I can’t imagine the difficulty of pregnancy: sleepiness, odd food cravings and the constant worry of “will this harm my baby?” My older sister’s pregnant, and she’s always surfing the web, searching for what she can and can’t eat or do. When in doubt she doesn’t hasten to contact a doctor—apparently there’s conflicting information out there concerning salmon consumption. Anywho, this is not about my sister. It’s about the poor soul who decided my opinion was better than a doctor’s.

COLORFlip Turn

The YMCA is one of the greatest places to work as a lifeguard. (Yes, I know how to swim. Yes, in water. No, being halfrican doesn’t mean I only know every other stroke. Enough!) When you’re a lifeguard, most swimmers wave and smile. Contrary to the brochures, young women almost never go swimming at the Y, especially in a two-piece. It’s mostly just old men and older men. So when this young, pregnant woman walks out on the pool deck in a two-piece in the middle of winter…well,  let’s just say I wasn’t the only one thinking “Are you sure you came to the right place?”

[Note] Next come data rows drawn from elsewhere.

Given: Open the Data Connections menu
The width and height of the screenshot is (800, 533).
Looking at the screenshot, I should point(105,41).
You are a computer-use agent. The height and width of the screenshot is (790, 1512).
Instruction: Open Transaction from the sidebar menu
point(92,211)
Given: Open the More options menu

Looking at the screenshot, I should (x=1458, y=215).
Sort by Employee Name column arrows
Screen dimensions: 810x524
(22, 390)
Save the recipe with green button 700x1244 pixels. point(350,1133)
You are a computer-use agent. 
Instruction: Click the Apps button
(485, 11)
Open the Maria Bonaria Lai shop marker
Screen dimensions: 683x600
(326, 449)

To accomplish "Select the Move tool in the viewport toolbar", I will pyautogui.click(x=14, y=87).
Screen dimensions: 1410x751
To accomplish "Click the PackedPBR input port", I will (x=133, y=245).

She and I strike up conversation. After a while I mention that my sister’s pregnant. Except my vengeful southern Virginia accent came out and I said “sista.”

“When you say, ‘sista’ do you mean like your sister, or your sista?”

Clearly she felt comfortable using me as her Negropedia, so I didn’t mind saying the following:

“Chea, like my sista, my dog, we grew up in the same crib and all dat, but I don’t know if wez related because our pops always be on Maury. She cool tho.”

In my head this would end the conversation, but, of course, I was wrong.

Okay. Well, I just came over here to ask if it’s okay for the baby if I did a flip turn.”

Why would I know the answer to that question? Life lesson: If you’re going to a stranger for advice, expect strange answers.

“No it’ll be fine, because the…velocity will keep the baby steady due to all the…momentum and stuff.”

Have you ever seen a pregnant woman attempt a flip turn? It’s like someone fell off a yoga ball. The worst part was that the bottom of her two-piece came off in the midst of the struggle, and she started flailing her arms to balance herself and reclaim her dignity.

“Why were you looking, man?! That preggo is going to be somebodies mother!”

COLORFlip Turn

Lifeguards are never supposed to take their eyes off the pool. No matter what happens! It was heroic, actually.

As she reached the shallow end I contemplated asking her if she was okay, but it would have been too cruel. Not being able to see below her stomach she put her bottoms on backwards. Without looking at anyone, she got out of the pool gracefully, grabbed a towel and left. She might not have learned the difference between sister and sista, but she got first-hand experience on velocity, and momentum…and stuff.